Associações da magistratura pleiteiam ao STF o envio de projeto ao Congresso para elevar o teto salarial de R$ 46,3 mil para R$ 71,5 mil e pedem maior liberdade no pagamento de benefícios extras.
Organizações representativas da magistratura e o Ministério Público Federal ingressaram com recursos no Supremo Tribunal Federal (STF) para solicitar a revisão do teto salarial do funcionalismo público e o afrouxamento das regras sobre verbas extras. A Associação dos Juízes Federais do Brasil (Ajufe) defende que a Corte envie ao Congresso Nacional uma proposta para atualizar os subsídios da categoria, alegando que o valor atual, de R$ 46,3 mil, sofreu uma severa defasagem inflacionária.

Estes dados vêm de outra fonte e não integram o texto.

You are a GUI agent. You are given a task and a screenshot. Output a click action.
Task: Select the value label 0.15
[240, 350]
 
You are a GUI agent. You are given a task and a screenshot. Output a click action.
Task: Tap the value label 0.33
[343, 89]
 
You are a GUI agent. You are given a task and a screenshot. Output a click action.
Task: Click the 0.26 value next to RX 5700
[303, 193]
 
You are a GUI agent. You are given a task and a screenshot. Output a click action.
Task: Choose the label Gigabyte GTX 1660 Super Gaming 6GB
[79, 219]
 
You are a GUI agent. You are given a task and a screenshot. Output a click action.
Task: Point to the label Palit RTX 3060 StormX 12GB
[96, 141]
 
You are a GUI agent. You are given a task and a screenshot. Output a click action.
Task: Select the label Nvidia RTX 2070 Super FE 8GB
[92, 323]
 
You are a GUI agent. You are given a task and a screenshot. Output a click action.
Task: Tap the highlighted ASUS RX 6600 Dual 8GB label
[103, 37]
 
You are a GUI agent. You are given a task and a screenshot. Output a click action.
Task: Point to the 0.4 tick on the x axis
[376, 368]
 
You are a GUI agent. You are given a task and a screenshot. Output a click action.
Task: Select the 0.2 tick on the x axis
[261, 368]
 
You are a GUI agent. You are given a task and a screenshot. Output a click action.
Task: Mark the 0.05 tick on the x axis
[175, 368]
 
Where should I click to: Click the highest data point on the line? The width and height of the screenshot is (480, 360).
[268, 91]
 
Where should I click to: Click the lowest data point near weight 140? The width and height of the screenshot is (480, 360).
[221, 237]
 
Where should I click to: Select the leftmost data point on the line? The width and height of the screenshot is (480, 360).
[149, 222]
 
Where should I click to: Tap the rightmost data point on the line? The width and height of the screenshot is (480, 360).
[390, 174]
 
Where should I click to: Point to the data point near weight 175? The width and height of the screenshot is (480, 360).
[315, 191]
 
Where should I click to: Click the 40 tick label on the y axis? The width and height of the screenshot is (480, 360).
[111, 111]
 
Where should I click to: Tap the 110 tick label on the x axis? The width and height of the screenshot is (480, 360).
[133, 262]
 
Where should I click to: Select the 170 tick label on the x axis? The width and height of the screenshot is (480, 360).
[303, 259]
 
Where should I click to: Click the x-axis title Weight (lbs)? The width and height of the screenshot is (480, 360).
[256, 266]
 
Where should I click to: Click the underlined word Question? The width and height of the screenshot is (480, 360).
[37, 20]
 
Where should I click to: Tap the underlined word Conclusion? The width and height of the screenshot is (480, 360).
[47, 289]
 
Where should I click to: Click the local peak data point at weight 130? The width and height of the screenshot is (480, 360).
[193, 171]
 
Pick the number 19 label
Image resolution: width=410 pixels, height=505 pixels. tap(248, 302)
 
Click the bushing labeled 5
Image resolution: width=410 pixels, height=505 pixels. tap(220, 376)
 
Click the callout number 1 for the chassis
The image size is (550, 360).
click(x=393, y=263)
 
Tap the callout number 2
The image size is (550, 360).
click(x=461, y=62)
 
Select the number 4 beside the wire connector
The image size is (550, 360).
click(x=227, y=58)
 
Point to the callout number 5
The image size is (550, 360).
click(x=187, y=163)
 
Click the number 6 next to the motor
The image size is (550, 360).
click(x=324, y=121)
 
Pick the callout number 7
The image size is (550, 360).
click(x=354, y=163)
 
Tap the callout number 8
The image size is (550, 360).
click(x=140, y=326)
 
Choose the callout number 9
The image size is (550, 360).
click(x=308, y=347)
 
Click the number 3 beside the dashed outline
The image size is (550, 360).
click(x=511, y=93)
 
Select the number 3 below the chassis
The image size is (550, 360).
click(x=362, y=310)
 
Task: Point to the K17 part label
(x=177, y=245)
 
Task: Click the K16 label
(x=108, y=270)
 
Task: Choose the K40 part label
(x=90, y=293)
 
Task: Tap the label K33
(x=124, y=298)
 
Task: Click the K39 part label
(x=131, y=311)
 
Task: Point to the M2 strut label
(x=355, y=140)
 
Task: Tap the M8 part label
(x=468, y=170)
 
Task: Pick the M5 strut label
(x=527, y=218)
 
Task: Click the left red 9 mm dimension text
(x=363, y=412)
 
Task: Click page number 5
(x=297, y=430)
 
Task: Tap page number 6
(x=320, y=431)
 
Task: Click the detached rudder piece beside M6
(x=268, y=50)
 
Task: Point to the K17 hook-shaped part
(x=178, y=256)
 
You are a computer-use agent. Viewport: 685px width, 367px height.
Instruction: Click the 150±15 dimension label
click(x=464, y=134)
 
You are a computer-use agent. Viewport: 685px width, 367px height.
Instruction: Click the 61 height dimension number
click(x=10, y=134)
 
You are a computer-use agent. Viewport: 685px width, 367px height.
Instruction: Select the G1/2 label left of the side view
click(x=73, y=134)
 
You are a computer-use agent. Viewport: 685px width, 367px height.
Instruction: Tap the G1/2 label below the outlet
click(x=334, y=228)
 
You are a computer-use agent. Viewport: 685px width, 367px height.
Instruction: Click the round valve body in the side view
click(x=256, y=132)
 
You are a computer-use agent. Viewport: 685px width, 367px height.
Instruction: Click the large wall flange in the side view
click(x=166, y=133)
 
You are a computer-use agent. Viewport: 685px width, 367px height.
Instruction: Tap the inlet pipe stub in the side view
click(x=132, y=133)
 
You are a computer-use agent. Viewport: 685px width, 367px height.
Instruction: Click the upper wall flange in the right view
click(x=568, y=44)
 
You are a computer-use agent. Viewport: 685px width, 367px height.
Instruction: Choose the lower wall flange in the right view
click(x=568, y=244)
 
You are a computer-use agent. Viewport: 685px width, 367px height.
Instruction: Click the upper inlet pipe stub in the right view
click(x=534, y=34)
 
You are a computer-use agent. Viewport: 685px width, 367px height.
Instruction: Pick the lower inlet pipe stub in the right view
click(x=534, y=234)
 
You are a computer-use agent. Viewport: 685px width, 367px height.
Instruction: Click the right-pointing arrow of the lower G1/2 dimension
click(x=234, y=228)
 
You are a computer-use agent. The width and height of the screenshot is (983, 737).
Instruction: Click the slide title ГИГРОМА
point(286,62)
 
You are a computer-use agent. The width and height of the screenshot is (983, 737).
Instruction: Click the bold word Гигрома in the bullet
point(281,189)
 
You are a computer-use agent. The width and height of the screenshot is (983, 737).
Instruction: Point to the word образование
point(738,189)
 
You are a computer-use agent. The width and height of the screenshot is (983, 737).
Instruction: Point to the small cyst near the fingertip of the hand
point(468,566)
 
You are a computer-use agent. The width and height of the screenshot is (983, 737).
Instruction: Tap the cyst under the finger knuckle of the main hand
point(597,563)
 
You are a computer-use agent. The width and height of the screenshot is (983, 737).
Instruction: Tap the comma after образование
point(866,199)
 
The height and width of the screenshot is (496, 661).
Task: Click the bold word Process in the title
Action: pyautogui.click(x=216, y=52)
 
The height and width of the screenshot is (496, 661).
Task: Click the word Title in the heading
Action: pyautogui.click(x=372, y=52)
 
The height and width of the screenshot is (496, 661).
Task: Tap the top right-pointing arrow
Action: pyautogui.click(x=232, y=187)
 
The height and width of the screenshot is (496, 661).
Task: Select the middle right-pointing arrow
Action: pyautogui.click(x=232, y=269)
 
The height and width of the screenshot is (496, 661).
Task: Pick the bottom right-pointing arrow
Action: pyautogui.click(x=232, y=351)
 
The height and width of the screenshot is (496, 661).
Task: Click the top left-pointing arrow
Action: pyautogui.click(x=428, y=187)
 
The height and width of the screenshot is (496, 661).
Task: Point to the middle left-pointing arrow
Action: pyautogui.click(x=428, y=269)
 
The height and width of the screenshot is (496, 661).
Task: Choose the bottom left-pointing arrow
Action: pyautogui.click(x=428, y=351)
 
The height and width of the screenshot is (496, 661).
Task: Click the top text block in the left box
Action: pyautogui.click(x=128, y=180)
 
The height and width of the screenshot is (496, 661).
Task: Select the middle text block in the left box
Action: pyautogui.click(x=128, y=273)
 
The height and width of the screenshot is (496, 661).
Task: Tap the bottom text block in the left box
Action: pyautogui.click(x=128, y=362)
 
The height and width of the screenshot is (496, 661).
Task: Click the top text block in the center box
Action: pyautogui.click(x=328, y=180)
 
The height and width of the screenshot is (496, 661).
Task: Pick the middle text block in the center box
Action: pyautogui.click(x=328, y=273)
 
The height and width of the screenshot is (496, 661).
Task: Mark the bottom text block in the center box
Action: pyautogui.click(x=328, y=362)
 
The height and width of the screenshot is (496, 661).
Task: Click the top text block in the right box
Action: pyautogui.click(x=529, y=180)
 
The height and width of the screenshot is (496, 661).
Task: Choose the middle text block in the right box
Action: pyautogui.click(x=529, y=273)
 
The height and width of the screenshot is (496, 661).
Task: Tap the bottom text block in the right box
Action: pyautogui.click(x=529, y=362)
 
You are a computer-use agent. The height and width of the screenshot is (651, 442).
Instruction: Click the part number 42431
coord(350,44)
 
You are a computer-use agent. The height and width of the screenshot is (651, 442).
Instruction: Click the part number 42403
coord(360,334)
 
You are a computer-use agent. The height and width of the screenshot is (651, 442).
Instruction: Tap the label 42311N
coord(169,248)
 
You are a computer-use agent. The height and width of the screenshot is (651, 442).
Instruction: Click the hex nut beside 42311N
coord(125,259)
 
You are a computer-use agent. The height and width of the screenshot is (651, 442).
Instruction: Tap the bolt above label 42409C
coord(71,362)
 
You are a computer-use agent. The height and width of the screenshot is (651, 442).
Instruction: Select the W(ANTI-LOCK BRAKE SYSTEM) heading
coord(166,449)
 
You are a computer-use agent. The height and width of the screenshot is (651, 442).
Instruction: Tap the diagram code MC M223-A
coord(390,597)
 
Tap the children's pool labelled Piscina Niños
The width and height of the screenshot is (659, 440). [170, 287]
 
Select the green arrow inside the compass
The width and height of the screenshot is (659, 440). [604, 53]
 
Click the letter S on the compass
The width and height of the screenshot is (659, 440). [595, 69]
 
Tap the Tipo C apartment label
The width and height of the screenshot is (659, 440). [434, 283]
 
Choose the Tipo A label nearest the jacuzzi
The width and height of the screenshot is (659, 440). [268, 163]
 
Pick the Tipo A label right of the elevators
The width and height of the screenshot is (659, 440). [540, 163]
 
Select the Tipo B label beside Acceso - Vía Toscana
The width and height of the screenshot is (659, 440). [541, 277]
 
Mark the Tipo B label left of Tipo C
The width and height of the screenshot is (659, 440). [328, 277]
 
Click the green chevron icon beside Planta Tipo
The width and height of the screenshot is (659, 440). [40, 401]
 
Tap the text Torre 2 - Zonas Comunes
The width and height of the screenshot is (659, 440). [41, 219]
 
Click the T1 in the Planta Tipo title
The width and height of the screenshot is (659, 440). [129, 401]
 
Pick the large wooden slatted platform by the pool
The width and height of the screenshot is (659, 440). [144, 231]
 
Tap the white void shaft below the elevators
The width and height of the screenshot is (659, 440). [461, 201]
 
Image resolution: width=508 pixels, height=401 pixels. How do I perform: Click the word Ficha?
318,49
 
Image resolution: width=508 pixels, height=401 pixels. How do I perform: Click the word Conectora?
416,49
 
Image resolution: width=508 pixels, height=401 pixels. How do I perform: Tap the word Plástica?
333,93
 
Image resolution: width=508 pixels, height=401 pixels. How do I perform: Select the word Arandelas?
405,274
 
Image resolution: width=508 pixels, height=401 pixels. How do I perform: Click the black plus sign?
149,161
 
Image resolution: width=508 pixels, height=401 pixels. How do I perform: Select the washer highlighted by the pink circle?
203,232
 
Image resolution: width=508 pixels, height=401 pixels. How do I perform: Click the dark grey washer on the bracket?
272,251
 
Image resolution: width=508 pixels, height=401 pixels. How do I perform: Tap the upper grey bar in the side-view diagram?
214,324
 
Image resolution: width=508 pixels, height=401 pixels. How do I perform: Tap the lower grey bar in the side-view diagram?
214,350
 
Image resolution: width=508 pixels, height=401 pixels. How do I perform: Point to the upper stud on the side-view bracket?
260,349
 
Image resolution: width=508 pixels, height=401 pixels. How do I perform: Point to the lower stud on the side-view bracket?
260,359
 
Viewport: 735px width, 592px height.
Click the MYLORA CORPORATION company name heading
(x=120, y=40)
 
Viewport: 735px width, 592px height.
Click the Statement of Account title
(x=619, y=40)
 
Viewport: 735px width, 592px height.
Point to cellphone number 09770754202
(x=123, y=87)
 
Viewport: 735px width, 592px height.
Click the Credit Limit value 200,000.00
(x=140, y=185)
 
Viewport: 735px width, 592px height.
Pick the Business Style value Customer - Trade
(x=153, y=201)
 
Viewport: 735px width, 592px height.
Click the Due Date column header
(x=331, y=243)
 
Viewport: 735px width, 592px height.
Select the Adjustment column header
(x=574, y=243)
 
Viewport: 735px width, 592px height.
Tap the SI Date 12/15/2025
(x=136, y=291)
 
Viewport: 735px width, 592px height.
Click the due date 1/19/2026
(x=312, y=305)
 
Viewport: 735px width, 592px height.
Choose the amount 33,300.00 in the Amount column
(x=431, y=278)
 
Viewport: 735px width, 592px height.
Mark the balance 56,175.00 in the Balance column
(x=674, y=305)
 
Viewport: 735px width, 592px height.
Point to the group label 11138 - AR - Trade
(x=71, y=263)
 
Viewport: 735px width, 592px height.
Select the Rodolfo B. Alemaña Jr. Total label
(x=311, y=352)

Os documentos apresentados asseveram que, para corrigir as perdas medidas pelo IPCA, o teto remuneratório deveria saltar para R$ 71,5 mil. A movimentação ocorre após um julgamento em que os ministros do STF impuseram limites rígidos aos chamados "penduricalhos" — pagamentos indenizatórios que extrapolam o salário base. Na ocasião, fixou-se uma trava onde tais verbas não podem superar 70% do rendimento mensal, sendo subdivididas entre adicional por tempo de serviço e outras indenizações.
Além do reajuste no valor principal, as entidades solicitam que benefícios específicos, como auxílio-alimentação, auxílio-saúde e indenizações por férias não gozadas, sejam excluídos desse teto de 70%. O argumento é que essas verbas possuem caráter ressarcitório e não deveriam ser limitadas pela nova regra. Outro ponto solicitado é a criação de um plano nacional para quitar dívidas administrativas acumuladas antes da entrada em vigor das restrições atuais.